There were two peaks in the rise of black music in America. The jazz movements in the late 1920s onwards were influenced by the Garvey and black Muslim movements, as well as other progressive black groups and the New Deal political system. The second wave of progressive development in black music occurred in the late 1950s by the civil rights movement and related politics, and also during the era of the rise of radical black thinking and factions such as the Black Power group and the world revolutionary movements in the 1960s.
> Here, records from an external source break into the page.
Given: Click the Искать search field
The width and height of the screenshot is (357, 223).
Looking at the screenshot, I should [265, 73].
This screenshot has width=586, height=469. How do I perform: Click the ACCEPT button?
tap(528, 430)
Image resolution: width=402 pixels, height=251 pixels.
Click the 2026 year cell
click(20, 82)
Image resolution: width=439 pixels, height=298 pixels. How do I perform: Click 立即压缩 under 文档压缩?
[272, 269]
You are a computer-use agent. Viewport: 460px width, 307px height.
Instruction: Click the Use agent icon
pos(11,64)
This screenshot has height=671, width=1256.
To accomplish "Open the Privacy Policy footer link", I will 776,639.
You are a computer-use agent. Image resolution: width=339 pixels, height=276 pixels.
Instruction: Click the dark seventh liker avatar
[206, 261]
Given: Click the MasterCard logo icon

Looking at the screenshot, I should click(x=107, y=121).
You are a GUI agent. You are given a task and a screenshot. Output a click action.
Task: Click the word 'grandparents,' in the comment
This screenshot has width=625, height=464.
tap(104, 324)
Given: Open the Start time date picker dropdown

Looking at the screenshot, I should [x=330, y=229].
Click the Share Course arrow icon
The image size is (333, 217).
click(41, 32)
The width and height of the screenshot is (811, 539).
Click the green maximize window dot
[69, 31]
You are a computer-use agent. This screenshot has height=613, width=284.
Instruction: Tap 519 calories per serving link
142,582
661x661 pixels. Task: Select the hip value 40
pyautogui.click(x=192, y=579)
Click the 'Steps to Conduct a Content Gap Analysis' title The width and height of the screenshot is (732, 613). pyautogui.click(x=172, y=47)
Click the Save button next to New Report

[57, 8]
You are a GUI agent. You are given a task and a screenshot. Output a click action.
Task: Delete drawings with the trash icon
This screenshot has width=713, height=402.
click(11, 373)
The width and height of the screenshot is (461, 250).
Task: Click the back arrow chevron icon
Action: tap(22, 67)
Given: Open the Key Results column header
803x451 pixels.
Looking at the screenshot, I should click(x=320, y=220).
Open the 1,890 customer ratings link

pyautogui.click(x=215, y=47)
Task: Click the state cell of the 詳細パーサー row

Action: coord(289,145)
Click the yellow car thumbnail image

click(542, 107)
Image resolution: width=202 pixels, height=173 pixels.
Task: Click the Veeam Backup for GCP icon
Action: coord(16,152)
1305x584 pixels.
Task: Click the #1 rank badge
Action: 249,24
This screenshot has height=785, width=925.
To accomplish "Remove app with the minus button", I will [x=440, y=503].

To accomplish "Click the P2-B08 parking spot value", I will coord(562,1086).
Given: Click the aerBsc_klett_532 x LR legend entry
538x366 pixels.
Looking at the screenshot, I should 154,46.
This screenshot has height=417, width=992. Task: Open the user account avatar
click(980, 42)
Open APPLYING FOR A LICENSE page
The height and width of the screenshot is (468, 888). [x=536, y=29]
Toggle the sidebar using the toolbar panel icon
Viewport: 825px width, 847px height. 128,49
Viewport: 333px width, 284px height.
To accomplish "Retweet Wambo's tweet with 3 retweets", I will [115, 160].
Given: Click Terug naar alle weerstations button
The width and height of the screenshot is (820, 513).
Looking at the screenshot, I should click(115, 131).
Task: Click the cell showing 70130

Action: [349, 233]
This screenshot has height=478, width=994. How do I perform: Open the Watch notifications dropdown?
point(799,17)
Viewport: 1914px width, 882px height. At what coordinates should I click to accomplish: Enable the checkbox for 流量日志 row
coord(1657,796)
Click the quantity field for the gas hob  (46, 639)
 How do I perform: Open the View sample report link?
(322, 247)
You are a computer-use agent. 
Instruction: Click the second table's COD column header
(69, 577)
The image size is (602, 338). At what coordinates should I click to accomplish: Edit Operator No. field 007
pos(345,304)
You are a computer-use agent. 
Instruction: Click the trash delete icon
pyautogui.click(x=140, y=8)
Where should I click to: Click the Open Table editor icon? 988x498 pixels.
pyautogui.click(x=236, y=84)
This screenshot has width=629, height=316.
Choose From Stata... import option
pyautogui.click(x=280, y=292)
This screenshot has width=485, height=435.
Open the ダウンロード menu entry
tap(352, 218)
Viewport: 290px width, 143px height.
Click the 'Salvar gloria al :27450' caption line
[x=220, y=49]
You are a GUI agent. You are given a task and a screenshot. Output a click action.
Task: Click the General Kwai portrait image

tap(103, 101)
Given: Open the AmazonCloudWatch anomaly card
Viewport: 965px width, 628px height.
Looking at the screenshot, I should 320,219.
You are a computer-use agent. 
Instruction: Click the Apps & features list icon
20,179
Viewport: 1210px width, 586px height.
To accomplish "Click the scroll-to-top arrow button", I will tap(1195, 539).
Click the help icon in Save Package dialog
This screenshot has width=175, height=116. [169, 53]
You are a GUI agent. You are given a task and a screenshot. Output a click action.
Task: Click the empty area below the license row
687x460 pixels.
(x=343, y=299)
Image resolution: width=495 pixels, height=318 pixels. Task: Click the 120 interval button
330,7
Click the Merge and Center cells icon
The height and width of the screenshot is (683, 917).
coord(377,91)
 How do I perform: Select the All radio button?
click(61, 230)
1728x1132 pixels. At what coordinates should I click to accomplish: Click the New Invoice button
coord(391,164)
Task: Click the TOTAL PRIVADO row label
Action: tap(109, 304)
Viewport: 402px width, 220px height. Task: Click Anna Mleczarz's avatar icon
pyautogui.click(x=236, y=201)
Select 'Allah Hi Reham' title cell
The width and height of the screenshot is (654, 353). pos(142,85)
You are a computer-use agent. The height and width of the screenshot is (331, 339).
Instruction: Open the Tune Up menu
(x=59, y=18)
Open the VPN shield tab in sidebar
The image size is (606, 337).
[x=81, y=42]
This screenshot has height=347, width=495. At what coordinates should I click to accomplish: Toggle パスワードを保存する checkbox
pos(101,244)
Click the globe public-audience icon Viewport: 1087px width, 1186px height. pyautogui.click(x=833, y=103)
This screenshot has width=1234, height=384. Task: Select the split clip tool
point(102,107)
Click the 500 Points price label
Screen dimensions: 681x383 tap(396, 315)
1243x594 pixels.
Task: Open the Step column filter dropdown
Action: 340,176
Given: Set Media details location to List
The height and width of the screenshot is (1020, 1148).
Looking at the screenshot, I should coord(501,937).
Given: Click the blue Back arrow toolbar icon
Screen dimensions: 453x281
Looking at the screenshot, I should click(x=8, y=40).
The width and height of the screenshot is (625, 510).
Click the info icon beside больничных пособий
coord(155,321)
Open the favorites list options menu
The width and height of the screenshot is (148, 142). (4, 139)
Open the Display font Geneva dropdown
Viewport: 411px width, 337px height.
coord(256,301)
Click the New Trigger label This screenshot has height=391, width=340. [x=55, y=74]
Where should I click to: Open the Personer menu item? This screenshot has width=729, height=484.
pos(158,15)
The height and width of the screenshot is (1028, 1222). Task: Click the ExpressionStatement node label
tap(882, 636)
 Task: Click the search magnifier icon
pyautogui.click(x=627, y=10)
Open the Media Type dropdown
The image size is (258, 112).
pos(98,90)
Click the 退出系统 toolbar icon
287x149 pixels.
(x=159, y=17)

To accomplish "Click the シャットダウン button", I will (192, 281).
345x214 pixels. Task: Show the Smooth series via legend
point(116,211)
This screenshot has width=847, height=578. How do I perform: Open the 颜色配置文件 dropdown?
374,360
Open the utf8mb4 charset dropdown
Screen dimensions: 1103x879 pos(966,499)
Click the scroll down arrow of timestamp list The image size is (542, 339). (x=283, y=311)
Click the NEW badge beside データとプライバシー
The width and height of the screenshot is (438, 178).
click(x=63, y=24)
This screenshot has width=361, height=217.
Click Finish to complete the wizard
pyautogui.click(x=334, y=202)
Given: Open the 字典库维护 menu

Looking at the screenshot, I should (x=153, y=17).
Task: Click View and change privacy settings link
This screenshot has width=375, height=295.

THE ROLE OF RAP IN VIOLENCE

Music in America began to reflect the values of the new thrust in conservative politics and the decline of the radical civil rights and black power quality of politics. This second wave lasted until the end of the decade of the 1970s. No one can deny the role of rap music in violence and other forms of social disruptions in America today, or its radical roots in the early decade of the 1980s. So what happened in the decade of the 1970s?

In Jamaica, the music in the late 1950s, influenced heavily by black music from America, and the emergence of ska in the early 1960s as a celebratory music, made a hasty retreat for the coming rock steady and reggae. The period of the late 1950s and early 1960s was characterised by a new national spirit that nurtured the rise of ska, and the radical and progressive politics of the 1970s contributed to an environment that was rich in quality, like a second Emancipation. The 1970s, characterised by revolutions and liberation movements in the Third World and that radical and progressive political leadership, were a major feature in that era of change. It was in this rich social, cultural and political environment that gave rise to and nurtured reggae music.

What happened after the decade of the 1970s? That period saw the resurgence of the West, new forms of capitalism and marketisation of society. There was a new form of raw individualism, ‘what is in it for me’, grounded in this concept of self-esteem. Mass culture and new forms of technology displaced the traditional forms of socialisation. The proliferation and imposition of the values of the West to traditional societies, along with the ills of globalisation, have destroyed the families and much about traditional ways of living. The society becomes transactional, destroying the very fabric of community.

Sadly, these values from the North are associated at a very high level of every imaginative crime. Man has tampered with traditional institutions and societies, leaving us with dystopias. The music is a reflection of the politics, and also the way in which this society is organised.